Further, as shown in FIG. 1, a plurality of elastic lock blocks 331
capable of radially expansion and contraction are provided on the
side wall of the rotating cylinder 33 at intervals along the
circumferential direction. In this embodiment, a plurality of
rotating cylinder-side through-holes are provided on the side wall
of the rotating cylinder 33 at intervals along the circumferential
direction. The elastic lock blocks 331 are respectively arranged
within the rotating cylinder-side through-holes, radial inner sides
of the elastic lock blocks 331 can be radially contracted into the
inner cavity of the rotating cylinder 33, and radial outer sides of
the elastic lock blocks 331 can radially protrude out of the outer
wall of the rotating cylinder 33. The inner wall of the suspension
cylinder 31 is provided with a plurality of key grooves 311. The
elastic lock blocks 331 can radially extend and the radial outer
sides of the elastic lock blocks 331 can be respectively locked
into the corresponding key grooves 311. The piston grooves 416 are
provided on the outer wall of the piston 41 above the key grooves.

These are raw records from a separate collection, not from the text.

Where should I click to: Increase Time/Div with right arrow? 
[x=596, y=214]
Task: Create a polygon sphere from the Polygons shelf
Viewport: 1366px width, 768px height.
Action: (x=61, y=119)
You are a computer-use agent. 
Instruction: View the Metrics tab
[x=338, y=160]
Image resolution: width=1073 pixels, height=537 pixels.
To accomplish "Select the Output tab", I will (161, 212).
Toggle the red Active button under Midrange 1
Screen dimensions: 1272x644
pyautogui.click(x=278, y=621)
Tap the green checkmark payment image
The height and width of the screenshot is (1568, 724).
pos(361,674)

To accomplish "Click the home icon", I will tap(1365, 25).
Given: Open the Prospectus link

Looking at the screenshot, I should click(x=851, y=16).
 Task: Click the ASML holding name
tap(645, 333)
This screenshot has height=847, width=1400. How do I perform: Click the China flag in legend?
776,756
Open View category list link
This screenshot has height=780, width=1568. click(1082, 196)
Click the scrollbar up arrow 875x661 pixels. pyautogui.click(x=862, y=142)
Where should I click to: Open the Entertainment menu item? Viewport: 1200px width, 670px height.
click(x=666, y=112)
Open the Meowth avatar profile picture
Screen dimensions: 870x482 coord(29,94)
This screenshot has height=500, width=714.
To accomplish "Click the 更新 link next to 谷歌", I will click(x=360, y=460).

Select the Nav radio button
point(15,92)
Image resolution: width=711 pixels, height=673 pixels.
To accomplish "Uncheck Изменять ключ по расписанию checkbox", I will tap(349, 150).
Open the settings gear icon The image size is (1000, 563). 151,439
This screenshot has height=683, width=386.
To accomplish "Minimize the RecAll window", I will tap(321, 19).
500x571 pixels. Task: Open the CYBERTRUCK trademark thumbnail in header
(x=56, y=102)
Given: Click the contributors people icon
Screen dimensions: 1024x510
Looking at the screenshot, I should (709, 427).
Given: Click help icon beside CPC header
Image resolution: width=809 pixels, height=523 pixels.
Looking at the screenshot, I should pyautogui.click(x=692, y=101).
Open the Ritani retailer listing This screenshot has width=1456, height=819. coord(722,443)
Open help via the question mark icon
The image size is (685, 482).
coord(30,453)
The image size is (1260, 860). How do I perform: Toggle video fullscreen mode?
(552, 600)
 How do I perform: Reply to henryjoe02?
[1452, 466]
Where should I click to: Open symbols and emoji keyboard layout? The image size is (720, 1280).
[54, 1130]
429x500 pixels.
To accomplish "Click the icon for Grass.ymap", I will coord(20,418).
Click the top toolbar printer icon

The elastic lock blocks 331 can radially contract and the radial
inner sides of the elastic lock blocks 331 slide into the piston
grooves 416. When the rotating cylinder 33 is assembled in the
suspension cylinder 31, the rotating cylinder 33 is first pushed
into the suspension cylinder 31 in the axial direction, and at this
time, the radial outer sides of the elastic lock blocks 331 are
radially compressed. When the elastic lock blocks 331 and the key
grooves 311 are located at the same axial position, the rotating
cylinder 33 is rotated so that the radial outer sides of the
elastic lock blocks 331 extends radially and is locked in the
corresponding key grooves 311, achieving a fixed connection between
the rotating cylinder 33 and the suspension cylinder 31. After the
casing hanger and annulus sealing device running tool for deepwater
drilling 100 is assembled, the rotating cylinder 33 is sleeved on
the outer wall of the piston 41 through a threaded connection, and
the rotating cylinder 33 can rotate along the piston 41 to lift and
drop. Rotating and lifting the rotating cylinder 33 allows the
elastic lock blocks 331 to leave from the key grooves 311. When the
rotating cylinder 33 raises until the elastic lock blocks 331 reach
the piston grooves 416, the elastic lock blocks 331 radially
contract and the radial inner sides thereof slide into the piston
grooves 416, thereby the rotating cylinder 33 separating from the
suspension cylinder 31.
Further, as shown in FIG. 1, one end of the rotating cylinder 33
outside the suspension cylinder 31 can rotate and be axially and
fixedly sleeved on a top of an outer wall of a tapered sleeve 34.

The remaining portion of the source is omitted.